Of course, even the letter from the vicar is preposterous as European Christians appropriated the decorated pine tree as part of the symbolry of Christmas from early European pagans in an attempt to compete with preexisting celebrations long before — fictional, mind you — pagans reappropriated the tree to themselves.

Money is always a compelling issue — witness our China policy just for starters — and we’ve got a lot of it so people have to deal, but I wonder at what point the rest of the word declares the U.S. a bunch of incorrigible kooks and throws up their hands? Will the day come when a foreign author simply avoids the United States market, when an author is subject to the Salman Rushdie treatment in the United States? One can already almost see the analogy between the United States and Iran. A young, costal, cosmopolitan elite committed to freedom and secularism oppressed by a self-appointed and semi-officially condoned bunch of religious thugs. I can almost hear the first report of a Christian enforcer throwing acid in the face of a feminist on a book tour.

All Animals Are Equal, But Some Animals Are More Equal Than Others

Via TPM Cafe and Think Progress, today for the first time, a Hindu gave the opening invocation in the Senate. Considering that the other hundred-and-few-score days that Congress is in session the invocation will be safely Christian, one might have imagined this to be a harmless gesture toward the religious diversity of the country. But no, Christian activists were in the Senate gallery waiting to shout down the Hindu guest:

“Lord Jesus, forgive us father for allowing a prayer of the wicked, which is an abomination in your sight”

Operation Save America was somewhat involved in this protest and put out a press release (Kleefeld, Eric, “Christian Right Activists Disrupt Hindu Chaplain In The Senate,” TPM Cafe, 12 July 2007).

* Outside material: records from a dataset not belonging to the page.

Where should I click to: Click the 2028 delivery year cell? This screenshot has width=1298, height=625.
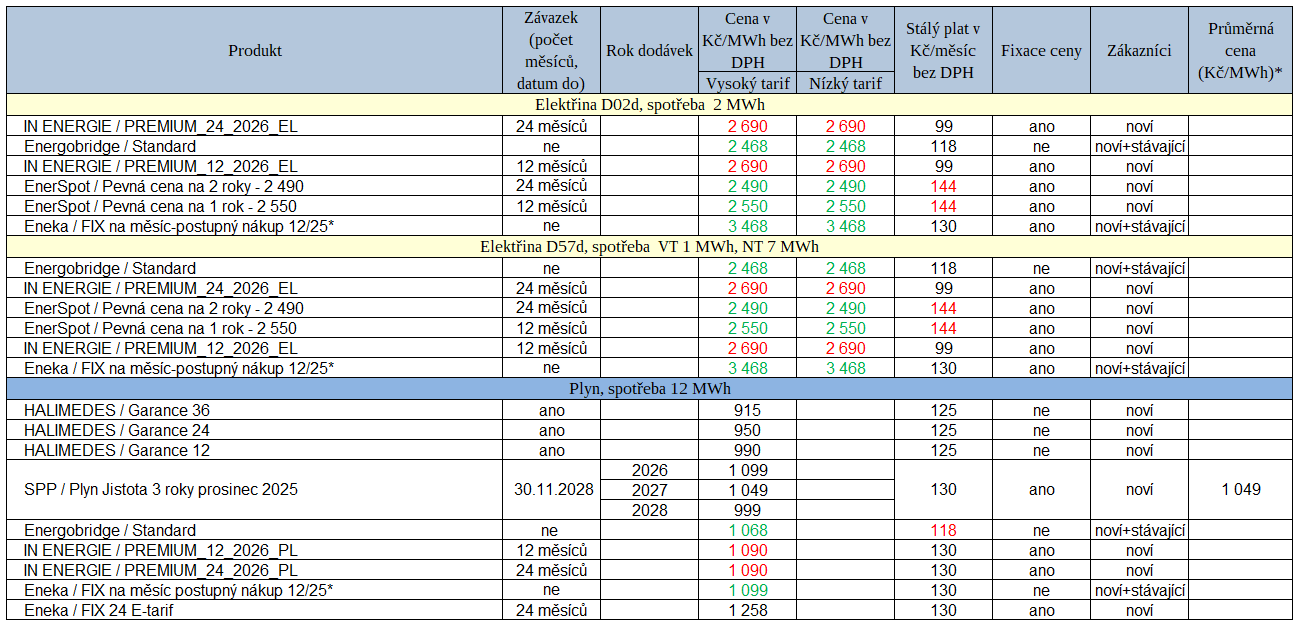650,510
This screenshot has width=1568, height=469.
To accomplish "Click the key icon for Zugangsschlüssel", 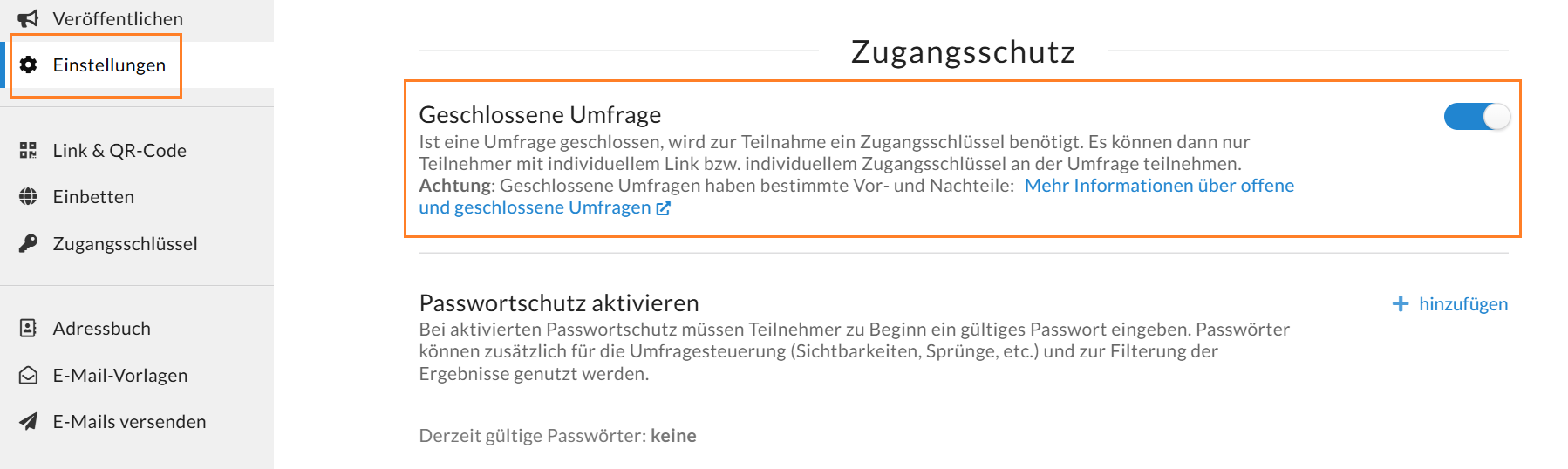I will [x=28, y=243].
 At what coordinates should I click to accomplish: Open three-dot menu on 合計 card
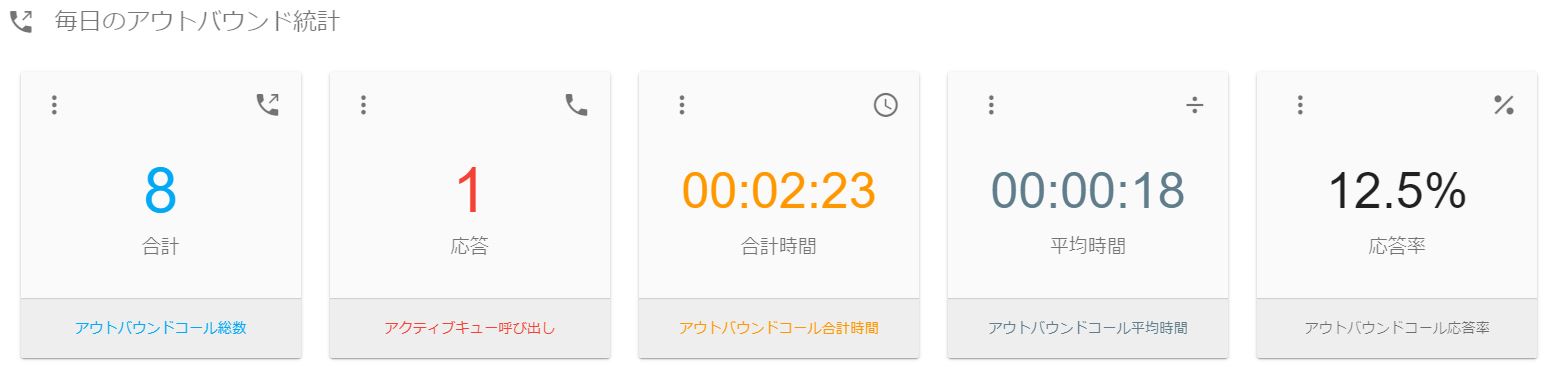tap(54, 105)
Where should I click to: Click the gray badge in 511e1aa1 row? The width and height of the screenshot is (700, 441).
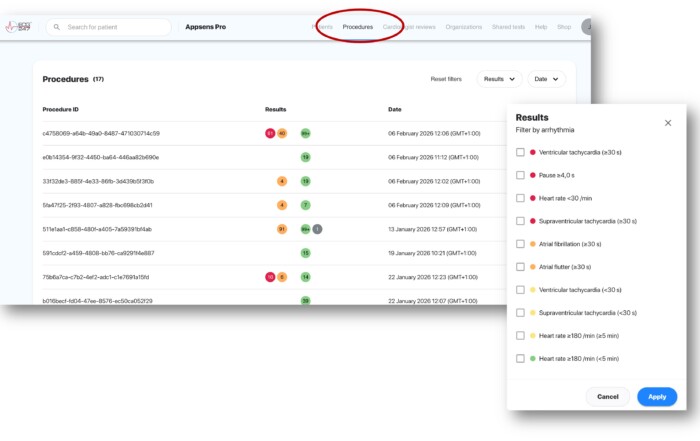tap(318, 229)
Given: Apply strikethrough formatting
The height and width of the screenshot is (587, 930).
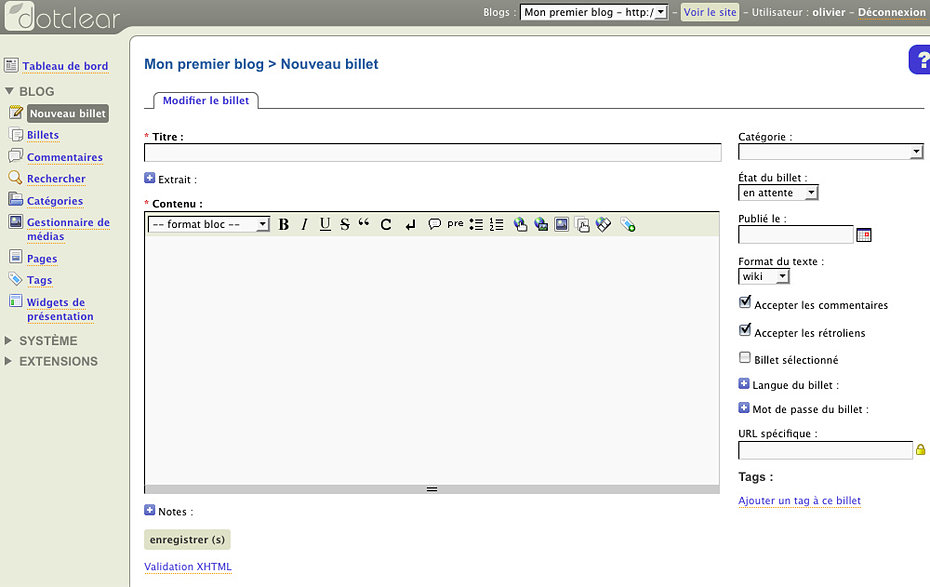Looking at the screenshot, I should [x=345, y=225].
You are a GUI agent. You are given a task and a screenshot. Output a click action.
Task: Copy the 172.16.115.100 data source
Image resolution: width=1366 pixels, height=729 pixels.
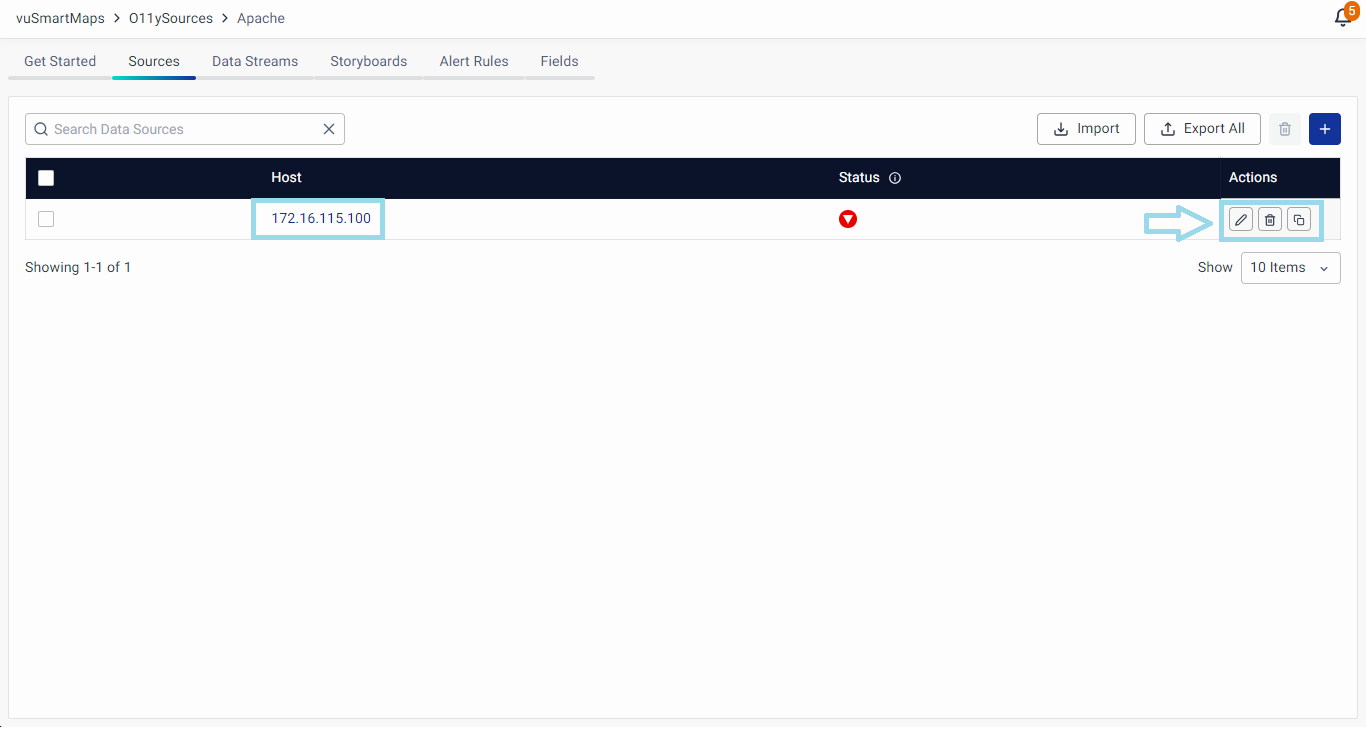(x=1298, y=220)
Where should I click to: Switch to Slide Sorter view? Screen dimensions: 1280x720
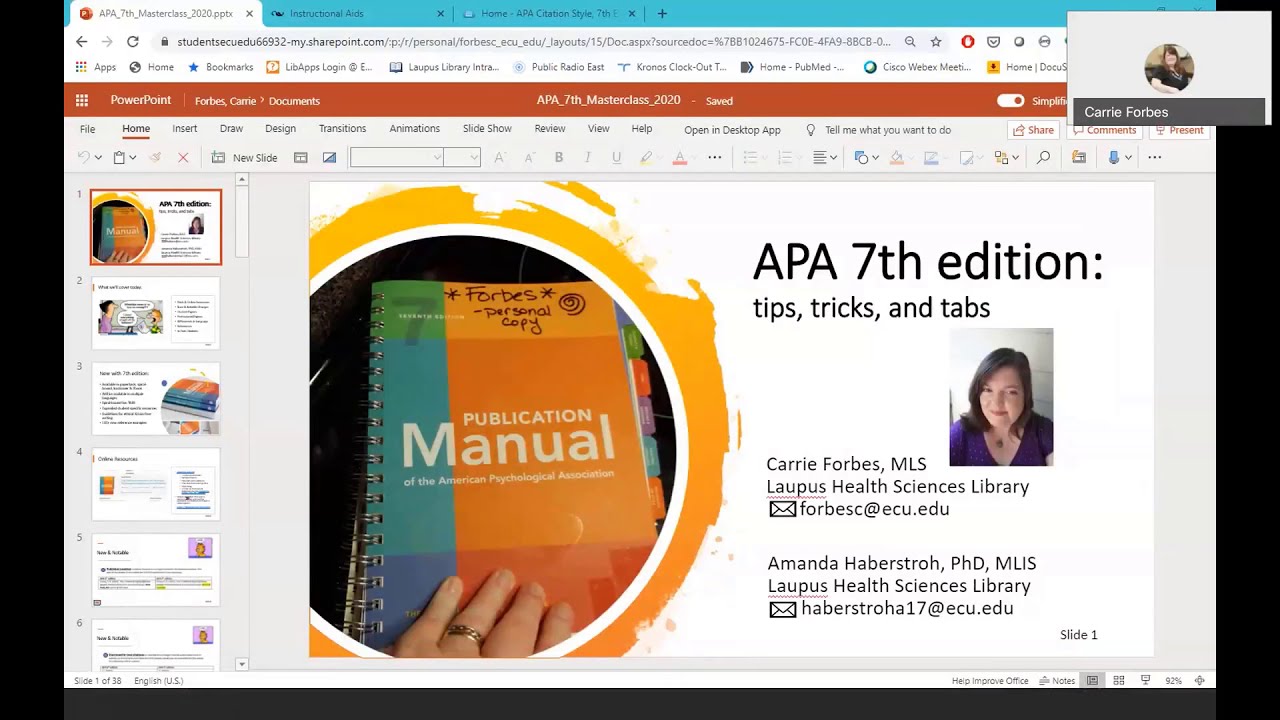pyautogui.click(x=1118, y=680)
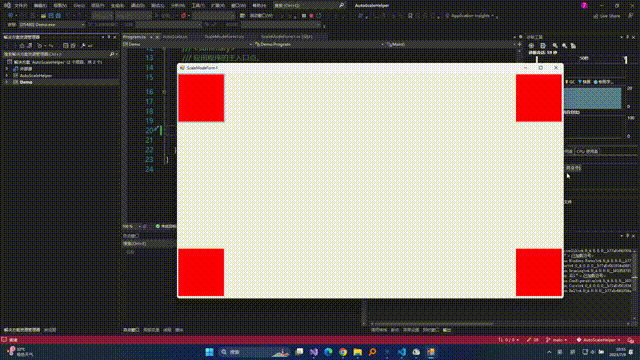
Task: Click the Solution Explorer search box
Action: pyautogui.click(x=57, y=54)
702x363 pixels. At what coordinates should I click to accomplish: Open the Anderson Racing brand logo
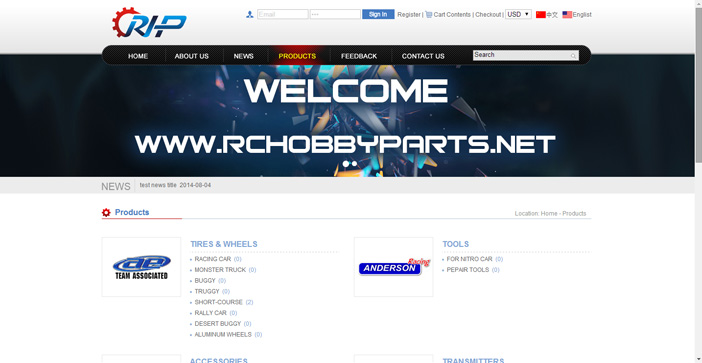(394, 267)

TPM Cafe’s Eric Kleefeld spoke with the head of Operation Save America, Rev. Flip Benham (ibid. “Head Of Christian Right Group Calls Hindu Senate Invocation ‘Gross Idolatry’“):

“Our answer is,” Benham said, “When one stands up in the face of gross idolatry being allowed in the Senate, in the chamber of the United States Senate, it is incumbent on a Christian to stand up and speak the truth. No matter what, we must obey God rather than men.”

“When you stand up and are arrested, and the Hindu is allowed to go free, this country has gone upside-down,” Benham added — though when asked, he later clarified that he does not believe people of other religions should be arrested for their beliefs. “Now, why are Hindus allowed here? Why are Muslims allowed here? Because we are a nation that’s free, built upon the principles of almighty God.”

Typical. Christianists will say something that on the surface seems like advocacy of religious freedom, but then always qualify the performative avowal in a way that voids the phrase of any meaning. Yes, yes, Hindus and Muslims shouldn’t be arrested, but they should remain quiet and stay out of the public sphere. They should acquiesce to a political order in which they have no part — and trust that such an order will treat them justly. And in a portent of how justly they would be treated, if they won’t voluntarily vacate the public sphere, witness how Christian vigilantes will be there to force them out.

To me, the truly chilling part of Mr. Benham’s remarks is his assertion that “No matter what, we must obey God rather than men.” So what, again, is the difference between Christian and Islamic fundamentalists? Oh, yeah, Christians haven’t started routinely bombing places. At least not yet. Remember, god’s will must be obeyed “no matter what.”